Monday, April 30, 2012

Personal Identity and Self-Knowledge

If personal-identity is construed as a spatiotemporal wormhole that extends through time from the past to the present, then to have self-knowledge is to be able to know (to some degree) about the pasts that lead to the present time. While we form a narrative to connect these past events together to the present there is a potential discrepancy between our self-narrative and our persona-identity. There might be gaps in our self-narrative that does not account for past experiences or facts of our personal identity. This seems true but why does it pose a philosophical problem?

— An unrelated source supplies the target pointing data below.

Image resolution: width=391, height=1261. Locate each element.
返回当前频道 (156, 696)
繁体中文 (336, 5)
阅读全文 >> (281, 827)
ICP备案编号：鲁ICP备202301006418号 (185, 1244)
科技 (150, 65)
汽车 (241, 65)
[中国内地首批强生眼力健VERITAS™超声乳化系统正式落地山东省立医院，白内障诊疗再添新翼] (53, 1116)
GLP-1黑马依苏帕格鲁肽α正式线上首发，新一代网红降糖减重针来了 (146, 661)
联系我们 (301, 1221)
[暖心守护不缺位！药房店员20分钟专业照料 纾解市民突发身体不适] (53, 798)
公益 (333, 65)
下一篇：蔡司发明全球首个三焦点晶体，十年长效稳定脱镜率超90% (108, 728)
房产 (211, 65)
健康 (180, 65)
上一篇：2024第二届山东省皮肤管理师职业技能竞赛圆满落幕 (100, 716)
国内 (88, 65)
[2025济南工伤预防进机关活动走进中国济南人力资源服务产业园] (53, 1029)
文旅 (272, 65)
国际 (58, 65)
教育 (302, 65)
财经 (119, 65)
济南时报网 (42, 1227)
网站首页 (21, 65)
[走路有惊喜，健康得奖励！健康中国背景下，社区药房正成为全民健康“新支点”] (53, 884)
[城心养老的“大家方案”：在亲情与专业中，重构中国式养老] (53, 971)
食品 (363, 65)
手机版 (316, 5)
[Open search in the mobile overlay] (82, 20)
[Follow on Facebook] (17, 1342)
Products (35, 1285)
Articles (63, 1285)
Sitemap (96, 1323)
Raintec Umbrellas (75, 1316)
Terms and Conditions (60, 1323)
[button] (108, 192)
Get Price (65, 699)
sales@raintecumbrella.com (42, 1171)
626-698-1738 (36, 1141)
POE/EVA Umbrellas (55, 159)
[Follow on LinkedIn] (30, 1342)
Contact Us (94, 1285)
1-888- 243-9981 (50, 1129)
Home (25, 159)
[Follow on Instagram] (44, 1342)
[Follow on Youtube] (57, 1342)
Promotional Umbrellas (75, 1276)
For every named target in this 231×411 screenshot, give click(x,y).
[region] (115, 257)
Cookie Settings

There is an analogy that is given between the personal identity and a train behind the warehouse. If I walk alongside with my friend near the train, at the one end of the train I exclaim "There is the train!" and as I walk through I end on the other end of the train and exclaim "There is the train!". A friend of mine, who tries to be clever, my retort "No Paul, that isn't the same exact train since it is only one cargo connected to the locomotive on the other end." I might respond "I never said that two ends of the train are the same, I said they are part of the same train". However, let's change this scenario a little bit: suppose that we walk across only to find a very long warehouse that blocks our view of the train. How do I know that both ends of the train are part of the same train rather than being separate? It seems that there is the gap (the warehouse) that makes it difficult to determine whether the parts are really separate or part of the same continuum.

That being the case, how can I know that one part of me that I simply do not remember (i.e. let's say, when I was four years old) is really part of the continuum of personal identity that I identify as "Paul"? Do I need a complete self-knowledge in order to justify that whatever part of me that I do not remember is really a part of me?